Apache Logging Guide:
Ingesting Logs with Syslog

Arfan Sharif - March 9, 2023

In Part Three of this series, we discussed the redirection of web server log files and the customization of log formats. We also explored log rotation and covered some available logging transport options for consolidating logging data.

However, in a common application architecture, you run many instances or unique applications. Managing and using the log data becomes a challenge if you take an individual approach to log streams, trying to integrate logs from each application or resource into greater monitoring and observability processes.

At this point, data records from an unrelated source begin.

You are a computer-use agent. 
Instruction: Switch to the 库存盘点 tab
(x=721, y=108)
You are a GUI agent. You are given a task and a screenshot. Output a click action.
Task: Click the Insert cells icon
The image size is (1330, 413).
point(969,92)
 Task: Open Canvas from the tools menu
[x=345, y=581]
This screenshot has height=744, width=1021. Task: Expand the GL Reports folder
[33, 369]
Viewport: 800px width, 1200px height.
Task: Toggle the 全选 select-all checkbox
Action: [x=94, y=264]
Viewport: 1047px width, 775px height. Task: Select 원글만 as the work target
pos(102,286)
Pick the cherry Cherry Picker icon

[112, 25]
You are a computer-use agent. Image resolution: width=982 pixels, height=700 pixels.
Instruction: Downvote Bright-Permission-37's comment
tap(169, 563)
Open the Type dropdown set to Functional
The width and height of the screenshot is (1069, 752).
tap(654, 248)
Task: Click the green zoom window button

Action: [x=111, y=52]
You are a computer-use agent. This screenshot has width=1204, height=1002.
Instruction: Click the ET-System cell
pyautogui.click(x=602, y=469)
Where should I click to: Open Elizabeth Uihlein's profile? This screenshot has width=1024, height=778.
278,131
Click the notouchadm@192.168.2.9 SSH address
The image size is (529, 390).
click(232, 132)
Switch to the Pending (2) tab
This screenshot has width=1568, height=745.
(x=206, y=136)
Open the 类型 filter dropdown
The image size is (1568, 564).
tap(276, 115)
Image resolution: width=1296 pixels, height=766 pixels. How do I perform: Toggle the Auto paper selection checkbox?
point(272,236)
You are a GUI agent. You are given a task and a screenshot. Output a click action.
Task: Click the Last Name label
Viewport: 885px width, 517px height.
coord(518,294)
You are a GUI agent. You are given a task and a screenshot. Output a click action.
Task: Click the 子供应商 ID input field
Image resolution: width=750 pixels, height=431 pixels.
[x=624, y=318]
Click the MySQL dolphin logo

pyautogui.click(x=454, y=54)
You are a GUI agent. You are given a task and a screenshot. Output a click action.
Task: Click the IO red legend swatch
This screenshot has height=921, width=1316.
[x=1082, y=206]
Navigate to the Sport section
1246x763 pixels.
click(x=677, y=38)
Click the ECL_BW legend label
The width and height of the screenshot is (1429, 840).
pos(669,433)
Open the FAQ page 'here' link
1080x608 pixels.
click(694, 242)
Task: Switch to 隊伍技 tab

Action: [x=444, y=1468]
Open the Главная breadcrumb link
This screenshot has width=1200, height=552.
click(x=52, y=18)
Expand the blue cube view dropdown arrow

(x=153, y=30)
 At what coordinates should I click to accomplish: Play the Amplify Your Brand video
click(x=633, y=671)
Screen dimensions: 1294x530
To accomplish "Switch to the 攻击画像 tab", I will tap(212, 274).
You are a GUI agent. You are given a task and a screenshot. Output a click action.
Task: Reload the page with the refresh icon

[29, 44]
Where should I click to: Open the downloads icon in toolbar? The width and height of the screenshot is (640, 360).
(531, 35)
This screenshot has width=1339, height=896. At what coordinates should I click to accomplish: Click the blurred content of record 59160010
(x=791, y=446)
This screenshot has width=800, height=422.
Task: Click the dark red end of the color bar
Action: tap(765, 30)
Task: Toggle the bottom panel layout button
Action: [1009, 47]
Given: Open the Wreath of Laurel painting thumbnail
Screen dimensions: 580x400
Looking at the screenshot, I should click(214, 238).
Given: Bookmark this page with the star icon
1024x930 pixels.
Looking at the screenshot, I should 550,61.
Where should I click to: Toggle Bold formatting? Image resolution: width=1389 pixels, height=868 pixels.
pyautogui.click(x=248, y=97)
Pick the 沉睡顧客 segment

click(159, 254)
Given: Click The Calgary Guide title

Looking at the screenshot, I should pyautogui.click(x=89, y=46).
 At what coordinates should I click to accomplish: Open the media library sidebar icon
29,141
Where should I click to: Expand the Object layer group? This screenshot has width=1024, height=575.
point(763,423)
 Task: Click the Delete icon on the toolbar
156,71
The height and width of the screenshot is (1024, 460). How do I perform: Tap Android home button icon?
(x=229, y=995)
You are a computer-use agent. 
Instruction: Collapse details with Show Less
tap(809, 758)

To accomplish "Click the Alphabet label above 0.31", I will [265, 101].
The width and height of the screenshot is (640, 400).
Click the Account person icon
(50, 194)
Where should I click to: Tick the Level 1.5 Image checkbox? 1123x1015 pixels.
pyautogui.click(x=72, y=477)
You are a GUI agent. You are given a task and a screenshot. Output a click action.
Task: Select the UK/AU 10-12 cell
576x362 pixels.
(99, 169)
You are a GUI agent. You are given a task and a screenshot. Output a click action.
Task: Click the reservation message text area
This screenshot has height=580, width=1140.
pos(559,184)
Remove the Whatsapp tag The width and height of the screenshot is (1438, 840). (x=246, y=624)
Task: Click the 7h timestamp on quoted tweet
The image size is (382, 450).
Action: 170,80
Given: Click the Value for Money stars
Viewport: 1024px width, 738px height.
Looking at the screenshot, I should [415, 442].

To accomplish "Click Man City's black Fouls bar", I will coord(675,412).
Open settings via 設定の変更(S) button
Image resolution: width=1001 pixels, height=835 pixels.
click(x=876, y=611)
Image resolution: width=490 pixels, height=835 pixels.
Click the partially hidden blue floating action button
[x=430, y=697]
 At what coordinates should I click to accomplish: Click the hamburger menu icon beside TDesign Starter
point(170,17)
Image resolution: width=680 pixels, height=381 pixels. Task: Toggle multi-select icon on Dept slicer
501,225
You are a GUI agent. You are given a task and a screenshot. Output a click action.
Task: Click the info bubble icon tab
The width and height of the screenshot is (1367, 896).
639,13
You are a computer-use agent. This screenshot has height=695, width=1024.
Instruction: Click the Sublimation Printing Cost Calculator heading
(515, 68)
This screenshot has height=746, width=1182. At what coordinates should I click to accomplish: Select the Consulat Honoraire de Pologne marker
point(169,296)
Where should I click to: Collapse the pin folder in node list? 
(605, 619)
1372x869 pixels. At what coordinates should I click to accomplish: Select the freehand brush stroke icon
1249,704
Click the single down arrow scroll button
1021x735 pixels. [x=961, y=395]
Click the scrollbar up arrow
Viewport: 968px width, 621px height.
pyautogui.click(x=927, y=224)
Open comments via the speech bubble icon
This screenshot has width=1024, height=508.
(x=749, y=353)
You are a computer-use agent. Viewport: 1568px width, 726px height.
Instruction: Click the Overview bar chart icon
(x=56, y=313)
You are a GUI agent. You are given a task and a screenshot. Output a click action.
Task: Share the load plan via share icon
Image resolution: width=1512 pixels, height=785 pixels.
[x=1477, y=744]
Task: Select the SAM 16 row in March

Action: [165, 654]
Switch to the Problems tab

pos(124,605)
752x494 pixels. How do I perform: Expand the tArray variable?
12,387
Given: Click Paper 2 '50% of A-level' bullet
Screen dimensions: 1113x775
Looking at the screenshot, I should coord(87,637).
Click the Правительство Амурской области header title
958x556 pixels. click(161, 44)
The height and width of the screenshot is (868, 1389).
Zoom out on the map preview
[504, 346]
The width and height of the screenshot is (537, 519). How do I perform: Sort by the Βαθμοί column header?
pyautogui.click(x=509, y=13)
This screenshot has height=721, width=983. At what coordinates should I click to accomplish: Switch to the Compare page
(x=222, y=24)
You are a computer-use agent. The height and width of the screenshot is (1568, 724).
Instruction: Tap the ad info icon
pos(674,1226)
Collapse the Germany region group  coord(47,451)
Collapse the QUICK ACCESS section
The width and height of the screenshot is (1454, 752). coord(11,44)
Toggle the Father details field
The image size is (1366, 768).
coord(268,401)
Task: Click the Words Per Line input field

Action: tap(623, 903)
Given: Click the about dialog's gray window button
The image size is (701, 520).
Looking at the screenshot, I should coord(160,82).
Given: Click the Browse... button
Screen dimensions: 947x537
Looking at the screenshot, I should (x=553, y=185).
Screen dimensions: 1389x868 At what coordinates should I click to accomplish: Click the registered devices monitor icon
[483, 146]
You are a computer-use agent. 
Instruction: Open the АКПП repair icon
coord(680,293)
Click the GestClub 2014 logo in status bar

In this post, we explore practically how to handle your Apache web server logs as part of a consolidated logging architecture with a unified logging layer. With this example architecture, we show how to integrate Apache web server logs with syslog and how CrowdStrike Falcon® LogScale uses all the collected data to provide analytics and visualization of your log data.

Learn More

Explore the complete Apache Logging Guide series:

Centralizing All Logs

A centralized logging architecture collects, stores and consolidates log data from multiple hosts into a single repository where it can be stored and analyzed further. With the centralization of all your log data, the management and analysis of logs become more efficient. The computation required to parse, normalize and generate metrics is completed on your central logging server.

A centralized logging architecture has several advantages:

  • This log data consolidation helps organizations identify trends, troubleshoot issues and monitor systems and applications more effectively.
  • The storage of your log data becomes easier for administrators.
  • With a single integration point where logs get saved to permanent storage, your organization will reduce costs and complications associated with backing up and retaining log data over time.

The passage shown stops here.